World Risk Index 2020
World Risk Index 2020 released stated that all south Asian countries fared poorly on strengthening their abilities to prepare and adapt to extreme events.
• The WRI is calculated on a country-by-country basis, through the multiplication of exposure and vulnerability.
• The WRI, released annually since 2011, indicates which countries are in the greatest need to strengthen measures for coping with and adapting to extreme natural events.
• The WRI is part of the World Risk Report 2020 released by the United Nations University Institute for Environment and Human Security (UNU-EHS) and BundnisEntwicklungHilft, in cooperation with the University of Stuttgart in Germany.
• The index showed that Oceania was the continent most at risk, followed by Africa and the Americas. Vanuatu was the country with the highest disaster risk worldwide.
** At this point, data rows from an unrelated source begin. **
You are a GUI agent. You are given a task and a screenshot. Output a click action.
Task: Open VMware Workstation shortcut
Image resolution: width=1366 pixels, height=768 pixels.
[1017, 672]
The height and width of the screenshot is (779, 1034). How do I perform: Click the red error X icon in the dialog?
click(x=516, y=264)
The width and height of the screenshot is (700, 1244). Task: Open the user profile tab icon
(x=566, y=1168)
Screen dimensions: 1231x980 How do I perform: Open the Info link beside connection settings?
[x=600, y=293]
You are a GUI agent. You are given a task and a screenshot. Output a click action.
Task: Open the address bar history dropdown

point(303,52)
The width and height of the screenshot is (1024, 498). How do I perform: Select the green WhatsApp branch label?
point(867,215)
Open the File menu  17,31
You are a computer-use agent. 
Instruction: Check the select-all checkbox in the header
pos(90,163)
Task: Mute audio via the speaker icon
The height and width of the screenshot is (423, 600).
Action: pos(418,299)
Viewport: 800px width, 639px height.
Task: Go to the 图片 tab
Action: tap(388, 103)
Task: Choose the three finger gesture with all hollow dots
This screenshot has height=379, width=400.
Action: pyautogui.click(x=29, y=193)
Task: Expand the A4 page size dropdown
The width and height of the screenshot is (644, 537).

It was followed by Tonga and Dominica.
• Small island states, especially in the South Pacific and the Caribbean, were disproportionately represented among high-risk countries, due to their high exposure to extreme natural events. These also included countries at risk from the rise in sea level as a result of global warming.
• The report identified Africa as a hotspot of vulnerability. More than two-thirds of the most vulnerable countries in the world were located on the continent.
• The Central African Republic was the most vulnerable country, followed by Chad, the Democratic Republic of Congo, Niger and Guinea-Bissau.
• India is ‘poorly prepared’ to deal with ‘climate reality’, due to which it was more vulnerable to extreme natural disasters.
• India ranked 89th among 181 countries on the WRI 2020. The country was fourth-most-at- risk in south Asia on the index, after Bangladesh, Afghanistan and Pakistan.
• Sri Lanka, Bhutan and the Maldives fared better than India in their abilities to cope with extreme disasters.
• India also lagged behind these three neighbours in terms of lack of adaptive capacities or the preparedness to deal with extreme events.
• India and other south Asian nations did improve their ranking marginally in the World Risk Index during the course of a year.
• But all south Asian countries had slipped on their ability to adapt to the reality of climate emergency, a comparison with the World Risk Index, 2019 showed.
• India also slipped on strengthening adaptive capacities. This is worrying given that the country’s first comprehensive climate change assessment report has set alarm bells ringing about the impacts of ‘climate crisis’.
• Countries with a score above 52.73, were ‘very poor’ in their capacities to adapt to extreme natural disasters.
• Hence, all south Asian countries fared poorly in the 2020 index (as compared to 2019) on strengthening their abilities to prepare and adapt to extreme events.